Eventually, I did get out - not gracefully, or painlessly, or without leaving a part of myself behind, but out. I'm now three years removed from my experience in market saturation and I have a steady and rewarding job. I think about Johnny Recon, Jeremy, and the guy in his front yard often. That June day was a comedy of desperation with a cast of three players. Jeremy was too young and ignorant to have tasted real failure and I wonder if he still attacks his job with the same delusional glee he did on that day. They used to advertise for working hover craft in the back of Boy's Life magazine, something made of plywood, a car seat, and a vacuum cleaner motor. Clearly, this was a scam, but I guess an 11 year old boy, full of GI Joe fantasies and imagination, would have a tough time figuring that out. I wonder if Jeremy ever got his hover craft? Does he still believe he'll hover off into the world of the super rich? Johnny Recon was old enough to know better and the collapse he feared was just below the surface, peeking out around the edges. I imagine him hanging out in Miami wearing a pastel suit, zipping around the coast in a luxury speed boat, and regaling buxom women with stories of his self-made life; the Good Life. But I know better and I can't help but wonder when the fall came.

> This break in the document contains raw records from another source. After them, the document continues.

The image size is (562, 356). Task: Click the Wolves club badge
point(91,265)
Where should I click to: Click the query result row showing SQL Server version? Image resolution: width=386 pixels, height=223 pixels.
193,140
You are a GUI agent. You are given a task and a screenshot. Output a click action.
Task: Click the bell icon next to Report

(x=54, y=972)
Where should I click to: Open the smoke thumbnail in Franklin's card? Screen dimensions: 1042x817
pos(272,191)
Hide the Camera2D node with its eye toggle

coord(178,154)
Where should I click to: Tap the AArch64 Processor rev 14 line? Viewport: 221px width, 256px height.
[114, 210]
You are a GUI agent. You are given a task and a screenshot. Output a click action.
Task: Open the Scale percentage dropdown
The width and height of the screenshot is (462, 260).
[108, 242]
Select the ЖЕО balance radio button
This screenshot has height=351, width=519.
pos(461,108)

As for the guy in his front yard? If I could go back to his house today, I would say, "Thank you and Johnny Recon was right, you were a little bit of an asshole, but sometimes an asshole is just what you need."

JUICE!

Yeah, right.

Thursday, February 21, 2008

WTF?

Seriously.

I just ate a hamburger for dinner. This was no ordinary hamburger. I would never normally waste your time with a recounting of my dinner, but since you're reading this I assume you have time to waste. Plus, I think you'll agree, this was one fucked up hamburger. A list of those ingredients that formed the structure of the now-in-my-belly burger:

Meat in patty form.

Cheese. Glorious natural cheddar.

Bacon. Crispy.

One halved donut.

Yes, that's right, a donut assumed the role of "bun" for this evening's hamburger. This is the culinary equivalent of Will Ferrell being cast in place of Russell Crowe in the movie Gladiator, or Ron White reading Byron, or Shaquille O'Neill driving a Miata, or Eskimos sunbathing. Honestly? It was terrible, but it must be documented. This is the closest I will ever come to the gastric delights of the Super Fans of Saturday Night Live fame. What about the tomatoes, pickles, and onions, you ask? They were there, but they were not part of the party. They were all piled neatly, along with their friends lettuce, ketchup packet, and mustard packet, opposite the donut burger. It takes a true talent to make simple, piled condiments look positively gourmet, but whoever came up with the donut burger managed to do just that.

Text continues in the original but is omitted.